- Church in Njombe town.
- Njombe Location in Tanzania
- Coordinates: 09°20′S 34°46′E﻿ / ﻿9.333°S 34.767°E
- Country: Tanzania
- Region: Njombe Region
- District: Njombe Urban District

Population (2012)
- • Total: 40,607
- Time zone: GMT + 3
- Website: www.tanzania.go.tz

= Njombe =

Capital city of Njombe Region, Tanzania

Njombe is a town in southern Tanzania. It is the regional capital of Njombe Region as well as the district headquarter of Njombe Rural District and Njombe Urban District.
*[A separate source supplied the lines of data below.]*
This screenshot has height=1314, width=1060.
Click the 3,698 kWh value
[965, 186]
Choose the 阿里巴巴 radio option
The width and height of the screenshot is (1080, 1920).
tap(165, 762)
It is located at nearly 2000 meters of altitude on the eastern edge of the Kipengere Range and has the reputation of being a cold town.

==Transport==

===Road===
Paved Trunk road T6 from Makambako to Songea passes through the town.

===Railway Station===
The nearest train station on the TAZARA Railway – from Dar es Salaam to Lusaka – is located in the town of Makambako.

===Airport===
The nearest airstrip in Njombe is available at Melinze street near Mjimwema ward, most of time the airport is used by private flights and three years back there was commercial flight from Njombe airport to Dar es Salaam airport terminal 1 by Auriq air

==Population==
According to the 2012 national census the population of Njombe town – Njombe Mjini and Mjimwema wards – is 40,607.